I have good news and bad news. The good news is, there are a lot of ways you could do this. The bad news is, there are a lot of ways you could do this. 
Calc will read text files natively. It can open both delimited and fixed-width (columnar layout) files, and handles pretty much every character encoding under the sun. I note, with some surprise, that you can even import formulas from text files as long as you keep the cell references straight. For instance, a text file containing this will work exactly as expected:
2.5,=A1*2
Nifty. I don’t think that works in Excel, but I might be wrong. There are also various and sundry options to make it interpret date and currency values appropriately to your locale, and to delimit text values explicitly.
So one option is just to re-parse your (presumably proprietary text format) file into a suitably formatted text file using whatever programming language you feel like using, and then just open it in Calc like you would any spreadsheet. If you go this route, the sky is the limit. There are lots of free compilers and (if you like them), free IDEs for many different languages, even on Windows.
If you want to pick up where you left off with C and/or branch out into C++, you can install MinGW to get a native Windows port of the GNU C/C++ compiler (also Objective C, Fortran, and … something else I’m forgetting). It also includes headers for the Win32 API so you can build both GUI and console Windows apps. In terms of IDEs, there are C/C++ plugins for Eclipse that support MinGW. Code::Blocks is also compatible with MinGW. Purists can also opt to spurn IDEs entirely and manage their projects purely through Makefiles and configure scripts, using vi/emacs/whatever to edit both the code and all the relevant files.
I’m not familiar enough with Java development to suggest any IDEs other than Eclipse, which you’ve already discovered.

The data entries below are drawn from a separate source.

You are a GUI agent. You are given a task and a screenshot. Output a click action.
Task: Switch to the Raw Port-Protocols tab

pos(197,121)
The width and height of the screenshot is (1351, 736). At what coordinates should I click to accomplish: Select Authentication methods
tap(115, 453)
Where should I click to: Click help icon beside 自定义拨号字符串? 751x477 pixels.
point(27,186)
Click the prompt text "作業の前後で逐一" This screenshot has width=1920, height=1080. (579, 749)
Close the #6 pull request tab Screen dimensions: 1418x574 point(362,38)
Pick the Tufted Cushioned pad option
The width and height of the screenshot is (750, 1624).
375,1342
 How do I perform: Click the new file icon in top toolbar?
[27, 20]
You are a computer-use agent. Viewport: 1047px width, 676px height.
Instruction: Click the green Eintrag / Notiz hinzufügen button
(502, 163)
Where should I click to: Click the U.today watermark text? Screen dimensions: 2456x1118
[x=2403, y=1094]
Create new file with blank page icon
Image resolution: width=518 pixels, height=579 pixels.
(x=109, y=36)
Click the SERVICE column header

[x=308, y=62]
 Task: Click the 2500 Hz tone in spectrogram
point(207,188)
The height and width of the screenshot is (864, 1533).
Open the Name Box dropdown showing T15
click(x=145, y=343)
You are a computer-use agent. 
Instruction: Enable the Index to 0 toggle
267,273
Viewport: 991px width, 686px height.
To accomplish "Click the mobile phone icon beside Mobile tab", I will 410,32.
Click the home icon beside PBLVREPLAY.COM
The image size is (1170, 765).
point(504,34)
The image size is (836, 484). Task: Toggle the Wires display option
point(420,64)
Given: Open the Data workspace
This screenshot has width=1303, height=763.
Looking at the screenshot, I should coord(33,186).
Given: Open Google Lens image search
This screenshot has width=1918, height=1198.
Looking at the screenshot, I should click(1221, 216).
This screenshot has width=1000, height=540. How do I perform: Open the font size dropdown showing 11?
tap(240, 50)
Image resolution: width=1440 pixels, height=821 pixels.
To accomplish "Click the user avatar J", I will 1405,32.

Depending on the complexity of the file you are re-parsing, you might even be able to just pull it off with a shell script and a regular expression tool like sed or awk. You can pick up all the standard *nix utilities on Windows by way of Cygwin. This is also an alternative way to get the GNU compiler suite, but programs built that way are (usually) dependent on the Cygwin runtime. That is, you can’t run them on a Windows computer that doesn’t have Cygwin.
As far as books go, check out Bruce Eckle’s site. I know he makes editions of “Thinking in C++” available for free online. He may do the same with “Thinking in Java”. I’m not sure.
The other major route is to use whatever scripting facilities LibreOffice provides. Apparently:
OOo-dev internally supports the following scripting languages:
1. OOo-dev Basic
2. JavaScript
3. BeanShell
4. Python
In addition, developers can use high-level languages, for example Java programming language, to control OOo-dev externally. See the API project at OpenOffice.org.
(For some reason I’m using a dev build of OOO instead of LibreOffice at work, but to-may-to, to-mah-to.)
I’ve never messed with this end of the suite, so I can’t really comment. JavaScript stands out, since you say you might be interested in learning it.
Python is also worthy of mention whether you’re using it as an external solution for reparsing to .csv, or to work directly with LibreOffice’s internal API. Python is free, there are Windows builds , and very easy to learn. Even so, Python is not a mere “toy language”. You can do just about anything with it, really. In my experience, it’s a particularly easy language to use for manipulating both text and binary file input/output. The Python “struct” library is so easy to use that I feel little dirty using it. There are even bindings for the Win32 API if you want to use them – google ‘pywin32’.